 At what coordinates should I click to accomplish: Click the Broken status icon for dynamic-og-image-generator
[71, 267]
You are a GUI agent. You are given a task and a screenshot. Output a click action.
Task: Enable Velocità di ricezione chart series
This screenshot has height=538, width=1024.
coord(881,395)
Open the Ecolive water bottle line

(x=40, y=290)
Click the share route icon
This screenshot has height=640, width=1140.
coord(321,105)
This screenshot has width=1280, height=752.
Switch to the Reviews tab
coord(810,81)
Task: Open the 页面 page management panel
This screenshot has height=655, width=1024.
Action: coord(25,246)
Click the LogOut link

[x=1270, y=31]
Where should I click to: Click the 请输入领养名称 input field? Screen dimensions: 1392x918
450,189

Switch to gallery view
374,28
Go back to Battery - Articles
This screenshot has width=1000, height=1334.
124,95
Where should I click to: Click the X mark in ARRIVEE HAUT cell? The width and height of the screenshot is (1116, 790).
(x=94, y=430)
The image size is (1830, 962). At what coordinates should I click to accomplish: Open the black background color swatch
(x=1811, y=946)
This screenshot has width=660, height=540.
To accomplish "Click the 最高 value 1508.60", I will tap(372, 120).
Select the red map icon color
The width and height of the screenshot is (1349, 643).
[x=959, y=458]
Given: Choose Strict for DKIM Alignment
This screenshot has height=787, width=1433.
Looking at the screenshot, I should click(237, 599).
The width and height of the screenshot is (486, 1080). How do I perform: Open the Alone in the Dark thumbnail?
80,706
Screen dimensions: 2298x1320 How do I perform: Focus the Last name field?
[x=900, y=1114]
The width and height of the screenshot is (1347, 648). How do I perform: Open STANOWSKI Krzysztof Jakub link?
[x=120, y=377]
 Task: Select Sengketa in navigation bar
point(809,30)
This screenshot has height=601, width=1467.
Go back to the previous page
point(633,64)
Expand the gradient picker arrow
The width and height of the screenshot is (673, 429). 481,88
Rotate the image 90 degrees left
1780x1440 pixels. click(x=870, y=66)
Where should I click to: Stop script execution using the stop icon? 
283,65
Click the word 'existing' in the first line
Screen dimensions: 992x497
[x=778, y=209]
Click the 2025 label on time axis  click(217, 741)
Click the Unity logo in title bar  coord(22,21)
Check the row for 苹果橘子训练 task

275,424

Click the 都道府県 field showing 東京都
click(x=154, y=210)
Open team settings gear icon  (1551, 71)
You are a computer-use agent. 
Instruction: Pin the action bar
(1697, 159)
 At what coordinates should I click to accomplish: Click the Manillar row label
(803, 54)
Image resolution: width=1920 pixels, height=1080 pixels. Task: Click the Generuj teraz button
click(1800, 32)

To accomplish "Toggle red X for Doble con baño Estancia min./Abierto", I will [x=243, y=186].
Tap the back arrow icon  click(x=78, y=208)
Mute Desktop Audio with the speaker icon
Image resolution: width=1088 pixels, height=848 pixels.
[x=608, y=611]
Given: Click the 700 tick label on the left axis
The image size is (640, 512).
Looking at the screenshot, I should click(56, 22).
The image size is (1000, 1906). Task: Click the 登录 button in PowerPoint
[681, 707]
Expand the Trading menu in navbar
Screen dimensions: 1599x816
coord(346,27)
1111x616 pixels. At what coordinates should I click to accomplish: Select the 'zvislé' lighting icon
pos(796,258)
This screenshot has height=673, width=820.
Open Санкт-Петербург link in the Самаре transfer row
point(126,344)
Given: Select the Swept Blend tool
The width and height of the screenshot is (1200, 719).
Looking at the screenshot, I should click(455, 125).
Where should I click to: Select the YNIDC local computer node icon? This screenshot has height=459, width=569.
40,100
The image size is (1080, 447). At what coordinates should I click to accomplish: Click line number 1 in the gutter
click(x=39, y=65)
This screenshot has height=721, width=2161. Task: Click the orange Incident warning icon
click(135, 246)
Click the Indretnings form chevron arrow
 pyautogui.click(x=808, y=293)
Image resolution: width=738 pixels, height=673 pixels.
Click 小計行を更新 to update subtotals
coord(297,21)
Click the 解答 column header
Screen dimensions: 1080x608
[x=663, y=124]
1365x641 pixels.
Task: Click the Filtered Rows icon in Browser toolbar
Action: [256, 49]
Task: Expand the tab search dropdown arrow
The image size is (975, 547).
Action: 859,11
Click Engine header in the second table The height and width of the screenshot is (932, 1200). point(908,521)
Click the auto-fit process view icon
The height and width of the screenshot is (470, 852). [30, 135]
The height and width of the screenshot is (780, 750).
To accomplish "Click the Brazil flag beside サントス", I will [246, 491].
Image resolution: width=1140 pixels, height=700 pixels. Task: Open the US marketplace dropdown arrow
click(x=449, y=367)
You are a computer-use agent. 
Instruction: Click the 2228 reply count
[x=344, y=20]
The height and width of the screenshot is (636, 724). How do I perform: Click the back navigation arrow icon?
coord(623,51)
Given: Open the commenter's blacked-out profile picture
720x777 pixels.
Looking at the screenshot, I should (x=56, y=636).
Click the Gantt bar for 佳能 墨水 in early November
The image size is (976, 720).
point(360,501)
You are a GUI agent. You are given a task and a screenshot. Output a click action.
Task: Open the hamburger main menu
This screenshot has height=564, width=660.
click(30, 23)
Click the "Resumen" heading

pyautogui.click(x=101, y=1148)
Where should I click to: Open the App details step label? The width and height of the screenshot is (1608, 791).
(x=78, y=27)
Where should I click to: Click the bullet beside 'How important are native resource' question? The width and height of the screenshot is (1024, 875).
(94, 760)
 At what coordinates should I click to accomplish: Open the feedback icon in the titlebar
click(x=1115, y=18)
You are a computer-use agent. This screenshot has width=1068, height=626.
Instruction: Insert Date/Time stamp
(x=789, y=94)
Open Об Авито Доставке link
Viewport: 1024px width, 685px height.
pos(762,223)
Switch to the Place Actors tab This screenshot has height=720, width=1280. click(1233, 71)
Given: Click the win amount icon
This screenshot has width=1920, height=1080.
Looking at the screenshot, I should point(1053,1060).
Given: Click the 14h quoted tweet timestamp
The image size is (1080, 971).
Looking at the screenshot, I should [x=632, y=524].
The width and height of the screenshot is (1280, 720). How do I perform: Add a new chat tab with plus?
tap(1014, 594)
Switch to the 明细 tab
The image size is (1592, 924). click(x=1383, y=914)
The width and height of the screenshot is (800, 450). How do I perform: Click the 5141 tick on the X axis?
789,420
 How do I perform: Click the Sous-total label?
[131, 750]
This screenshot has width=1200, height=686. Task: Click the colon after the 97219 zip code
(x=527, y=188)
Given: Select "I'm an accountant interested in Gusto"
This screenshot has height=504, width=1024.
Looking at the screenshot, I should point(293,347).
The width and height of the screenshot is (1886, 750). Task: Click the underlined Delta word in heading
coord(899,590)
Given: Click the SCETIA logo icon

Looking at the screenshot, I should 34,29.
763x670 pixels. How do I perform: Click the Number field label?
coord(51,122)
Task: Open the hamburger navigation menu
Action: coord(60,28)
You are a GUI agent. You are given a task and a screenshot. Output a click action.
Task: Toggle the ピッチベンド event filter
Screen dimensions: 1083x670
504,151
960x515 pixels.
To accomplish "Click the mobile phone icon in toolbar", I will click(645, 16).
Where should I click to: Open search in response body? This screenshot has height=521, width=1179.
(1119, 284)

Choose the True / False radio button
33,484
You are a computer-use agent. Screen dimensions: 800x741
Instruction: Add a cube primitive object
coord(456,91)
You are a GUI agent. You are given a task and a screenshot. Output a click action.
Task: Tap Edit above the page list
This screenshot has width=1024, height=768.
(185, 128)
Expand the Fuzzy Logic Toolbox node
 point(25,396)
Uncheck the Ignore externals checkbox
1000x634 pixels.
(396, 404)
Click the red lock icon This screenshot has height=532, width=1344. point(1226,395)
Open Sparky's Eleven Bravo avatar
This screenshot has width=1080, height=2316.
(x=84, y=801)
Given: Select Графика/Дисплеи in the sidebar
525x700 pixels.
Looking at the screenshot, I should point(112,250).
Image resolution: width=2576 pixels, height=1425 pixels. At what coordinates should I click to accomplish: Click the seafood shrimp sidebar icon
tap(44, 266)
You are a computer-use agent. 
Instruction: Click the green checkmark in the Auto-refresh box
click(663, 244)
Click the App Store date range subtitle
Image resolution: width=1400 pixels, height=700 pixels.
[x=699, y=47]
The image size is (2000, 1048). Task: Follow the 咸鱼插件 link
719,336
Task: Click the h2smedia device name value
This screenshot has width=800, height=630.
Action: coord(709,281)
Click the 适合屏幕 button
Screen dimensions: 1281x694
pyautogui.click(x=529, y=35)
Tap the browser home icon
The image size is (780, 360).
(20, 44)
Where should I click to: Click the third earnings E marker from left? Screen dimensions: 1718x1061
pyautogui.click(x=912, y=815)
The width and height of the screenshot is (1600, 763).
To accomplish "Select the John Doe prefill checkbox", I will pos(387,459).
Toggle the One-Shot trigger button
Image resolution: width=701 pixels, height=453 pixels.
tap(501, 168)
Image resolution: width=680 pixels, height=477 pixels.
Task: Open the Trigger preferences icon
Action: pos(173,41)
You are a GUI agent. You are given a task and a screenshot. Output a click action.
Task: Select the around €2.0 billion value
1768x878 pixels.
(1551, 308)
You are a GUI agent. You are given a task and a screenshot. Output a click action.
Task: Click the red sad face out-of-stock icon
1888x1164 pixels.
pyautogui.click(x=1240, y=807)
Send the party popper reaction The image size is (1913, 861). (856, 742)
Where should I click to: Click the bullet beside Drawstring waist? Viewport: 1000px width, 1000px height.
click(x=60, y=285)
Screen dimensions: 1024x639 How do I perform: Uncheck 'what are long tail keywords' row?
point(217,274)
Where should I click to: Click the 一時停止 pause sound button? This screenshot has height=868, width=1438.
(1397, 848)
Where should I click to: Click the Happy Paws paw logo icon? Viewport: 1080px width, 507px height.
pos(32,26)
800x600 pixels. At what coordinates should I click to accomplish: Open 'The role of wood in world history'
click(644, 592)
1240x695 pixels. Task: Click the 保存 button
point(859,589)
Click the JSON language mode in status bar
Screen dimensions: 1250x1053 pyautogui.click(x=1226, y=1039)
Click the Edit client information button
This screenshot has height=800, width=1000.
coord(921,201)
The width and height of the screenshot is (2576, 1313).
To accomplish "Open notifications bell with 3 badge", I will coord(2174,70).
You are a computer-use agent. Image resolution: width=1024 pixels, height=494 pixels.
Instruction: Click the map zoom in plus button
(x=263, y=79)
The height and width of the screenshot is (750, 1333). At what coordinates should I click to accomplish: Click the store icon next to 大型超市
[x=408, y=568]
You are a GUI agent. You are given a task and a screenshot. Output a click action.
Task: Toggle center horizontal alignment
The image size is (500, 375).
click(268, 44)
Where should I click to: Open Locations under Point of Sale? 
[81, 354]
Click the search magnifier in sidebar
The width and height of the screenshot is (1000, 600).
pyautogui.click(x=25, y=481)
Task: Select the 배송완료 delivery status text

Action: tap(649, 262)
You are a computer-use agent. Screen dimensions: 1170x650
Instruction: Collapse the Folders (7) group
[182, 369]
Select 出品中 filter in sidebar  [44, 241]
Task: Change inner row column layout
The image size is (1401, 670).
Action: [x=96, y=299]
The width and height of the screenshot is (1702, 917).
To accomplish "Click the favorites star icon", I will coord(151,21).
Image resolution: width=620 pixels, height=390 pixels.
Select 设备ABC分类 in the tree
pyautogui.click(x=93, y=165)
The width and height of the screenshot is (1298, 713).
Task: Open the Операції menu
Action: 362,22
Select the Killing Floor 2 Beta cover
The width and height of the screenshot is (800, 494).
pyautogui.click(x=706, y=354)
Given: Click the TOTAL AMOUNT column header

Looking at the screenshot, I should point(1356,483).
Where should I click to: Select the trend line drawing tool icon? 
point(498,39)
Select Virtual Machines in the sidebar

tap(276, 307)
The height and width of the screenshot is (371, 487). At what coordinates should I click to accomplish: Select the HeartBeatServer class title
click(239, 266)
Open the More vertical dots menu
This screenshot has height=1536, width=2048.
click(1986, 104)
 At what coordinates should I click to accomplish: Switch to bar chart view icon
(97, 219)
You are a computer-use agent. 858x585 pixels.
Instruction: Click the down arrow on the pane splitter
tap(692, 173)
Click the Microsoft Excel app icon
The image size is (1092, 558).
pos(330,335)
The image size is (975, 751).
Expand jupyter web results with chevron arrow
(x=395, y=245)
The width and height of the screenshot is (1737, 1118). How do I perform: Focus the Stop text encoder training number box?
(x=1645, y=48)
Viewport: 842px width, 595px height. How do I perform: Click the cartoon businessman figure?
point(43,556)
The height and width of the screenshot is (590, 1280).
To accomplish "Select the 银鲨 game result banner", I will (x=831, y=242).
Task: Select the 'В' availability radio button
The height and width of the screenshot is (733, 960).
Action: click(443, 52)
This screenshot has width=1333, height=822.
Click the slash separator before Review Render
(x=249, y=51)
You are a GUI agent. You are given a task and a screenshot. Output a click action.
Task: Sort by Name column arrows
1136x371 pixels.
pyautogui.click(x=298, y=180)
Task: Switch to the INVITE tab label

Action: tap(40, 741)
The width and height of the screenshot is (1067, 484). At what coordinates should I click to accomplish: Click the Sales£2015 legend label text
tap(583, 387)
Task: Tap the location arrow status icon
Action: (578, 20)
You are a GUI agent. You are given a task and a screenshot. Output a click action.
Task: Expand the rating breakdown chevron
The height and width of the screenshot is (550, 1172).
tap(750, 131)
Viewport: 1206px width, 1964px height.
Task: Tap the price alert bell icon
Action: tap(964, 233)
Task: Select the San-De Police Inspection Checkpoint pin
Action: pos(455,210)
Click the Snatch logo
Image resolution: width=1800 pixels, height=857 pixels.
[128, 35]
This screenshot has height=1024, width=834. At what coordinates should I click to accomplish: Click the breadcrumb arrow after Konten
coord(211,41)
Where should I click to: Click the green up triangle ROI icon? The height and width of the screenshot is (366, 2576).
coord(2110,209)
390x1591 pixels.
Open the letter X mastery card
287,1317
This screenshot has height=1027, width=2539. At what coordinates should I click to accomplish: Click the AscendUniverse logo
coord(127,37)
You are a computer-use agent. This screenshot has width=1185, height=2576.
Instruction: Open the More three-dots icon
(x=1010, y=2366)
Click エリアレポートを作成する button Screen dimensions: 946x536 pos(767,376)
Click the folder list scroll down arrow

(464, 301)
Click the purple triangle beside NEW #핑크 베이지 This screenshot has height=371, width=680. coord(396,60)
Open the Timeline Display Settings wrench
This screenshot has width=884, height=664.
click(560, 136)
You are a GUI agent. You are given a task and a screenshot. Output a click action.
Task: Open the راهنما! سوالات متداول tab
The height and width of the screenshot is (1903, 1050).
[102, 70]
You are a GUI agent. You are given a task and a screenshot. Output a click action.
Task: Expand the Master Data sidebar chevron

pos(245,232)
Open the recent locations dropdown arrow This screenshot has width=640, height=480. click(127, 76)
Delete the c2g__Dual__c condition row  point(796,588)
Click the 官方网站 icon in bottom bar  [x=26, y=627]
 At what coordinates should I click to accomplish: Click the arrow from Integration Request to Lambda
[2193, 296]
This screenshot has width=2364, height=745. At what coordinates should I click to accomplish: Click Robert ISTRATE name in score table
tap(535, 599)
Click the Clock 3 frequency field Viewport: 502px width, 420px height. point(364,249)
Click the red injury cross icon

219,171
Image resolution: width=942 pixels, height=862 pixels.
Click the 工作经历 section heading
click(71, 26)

### [TASK BRIEF]
Report every line of the preceding listing where the string "value" occurs.

### [REPLY]
To accomplish "Click the 最高 value 1508.60", I will tap(372, 120).
Task: Click the h2smedia device name value
Task: Select the around €2.0 billion value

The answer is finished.